ShelfSignals Data Pipeline

Overview

The ShelfSignals pipeline transforms raw catalog metadata into enriched, analysis-ready datasets through four stages:

Harvest: Collect catalog records from external sources
Normalize: Standardize fields, identifiers, and vocabularies
Analyze: Detect patterns, extract features, and compute deep facets
Visualize/Export: Generate web interfaces and portable data formats

Each stage is deterministic and reproducible—given the same inputs and parameters, the pipeline produces identical outputs.

Data Model

ShelfSignals uses a normalized schema that maps diverse catalog formats to a consistent internal structure:

Core Fields

{
  "id": "alma991002311449708431",           // Unique identifier (institution-specific)
  "title": "Fish Story",                     // Full title
  "author": "Sekula, Allan",                 // Primary creator
  "year": "1995",                            // Publication year (normalized)
  "publisher": "Richter Verlag",             // Publisher name (canonicalized)
  "call_number": "TR820 .S45 1995",          // LC call number (raw)
  "subjects": [                              // Subject headings (array)
    "Photography, Artistic",
    "Documentary photography",
    "Shipping -- Pictorial works"
  ],
  "notes": "Includes bibliographical references", // Catalog notes
  "pages": "208 p.",                         // Pagination
  "format": "Book",                          // Material type
  "language": "eng"                          // ISO 639 language code
}

Enriched Fields (Added by Analysis Pipeline)

{
  // Signal detection
  "signals": ["photography", "maritime", "labor"],
  
  // LC classification parsing
  "lc_class": "TR",                          // Main class
  "lc_subclass": "TR820",                    // Subclass
  "lc_cutter": "S45",                        // Cutter number
  "lc_year": "1995",                         // Call number year
  "lc_sort_key": "TR 0820 S45 1995",         // Sortable form
  
  // Deep facets (AI-powered)
  "photo_insert_score": 85,                  // 0-100 likelihood
  "photo_insert_bucket": "Strongly Likely",  // Categorical band
  "photo_insert_reasoning": "Explicit mention of photographic plates...",
  
  // Temporal normalization
  "year_normalized": 1995,                   // Integer year
  "decade": "1990s",                         // Decade label
  
  // Domain tags (controlled vocabulary)
  "domain_tags": ["photography", "maritime", "labor"]
}

Data Files

ShelfSignals maintains multiple data formats for different use cases:

File	Format	Purpose	Location
`sekula_index.json`	JSON (array of objects)	Primary web interface data	`docs/data/`
`sekula_inventory.json`	JSON (CSV-compatible)	Legacy production interface	`docs/data/`
`sekula_index.csv`	CSV	Spreadsheet analysis, external tools	`docs/data/`
`photo_feature_packets.jsonl`	JSONL	Intermediate AI scoring input	`docs/data/` (generated)
`photo_scored.jsonl`	JSONL	AI scoring results	`docs/data/` (generated)

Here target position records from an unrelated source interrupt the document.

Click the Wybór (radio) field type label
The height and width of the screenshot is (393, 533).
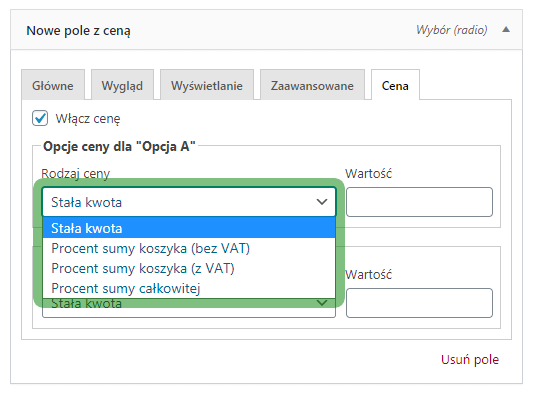(451, 30)
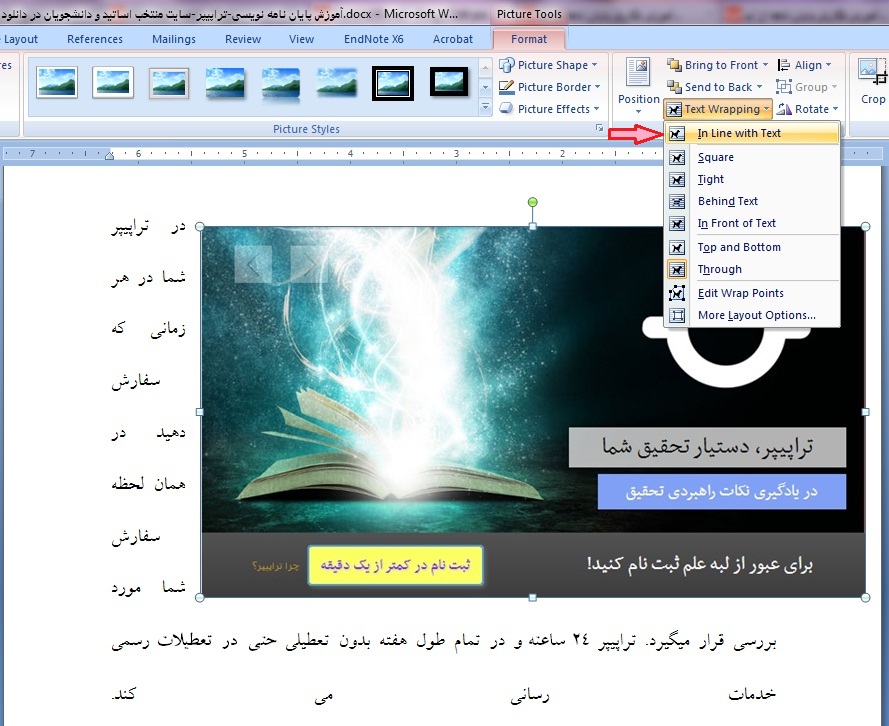The image size is (889, 726).
Task: Bring the picture to front
Action: (716, 64)
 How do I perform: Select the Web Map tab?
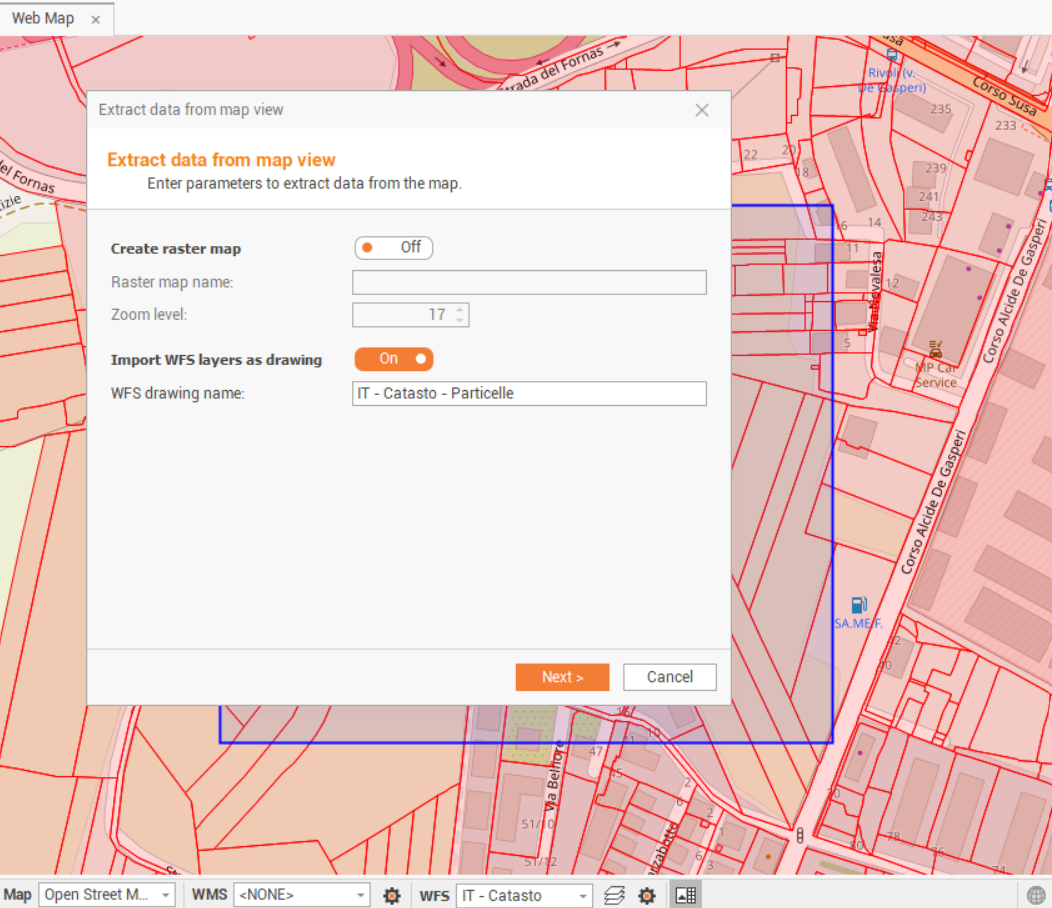point(43,19)
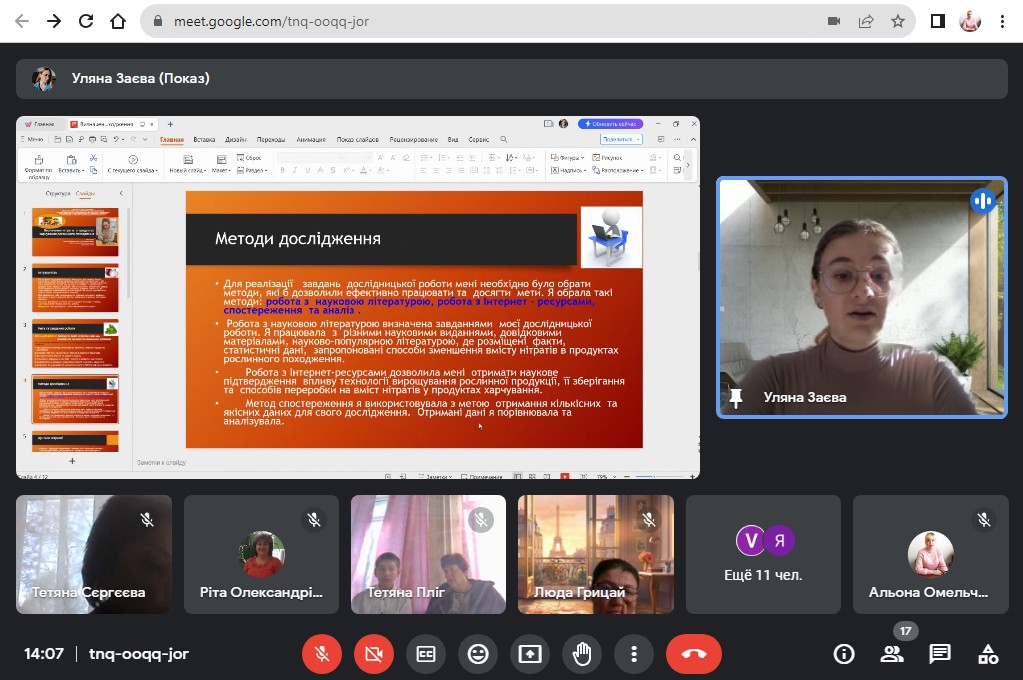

Note: JSONL files (.jsonl) contain one JSON object per line for streaming/chunked processing.

Stage 1: Harvest

Purpose

Collect catalog records from external sources and convert to ShelfSignals' normalized schema.

Harvesting Script: `sekula_indexer.py`

Location: scripts/sekula_indexer.py

What it does:

Connects to Primo VE JSON API to fetch catalog records
Paginates through result sets with offset-based traversal
Applies collection filter (Sekula deployment example: lds07 field = "Allan Sekula Library"; adapt to your institution, e.g., appropriate lds07 value for Clark Art Institute)
Shards queries by publication decade to avoid API offset limits (5,000 max)
Implements rate limiting, retry logic, and checkpointing

Key Features:

Checkpointing: Writes intermediate results every 5 pages (250 records)
Rate limiting: 1.2s base delay + 0.8s random jitter between requests
Exponential backoff: Handles 403 responses with escalating wait times (60s → 900s max)
Shard-based traversal: Splits large collections into manageable chunks (e.g., by decade)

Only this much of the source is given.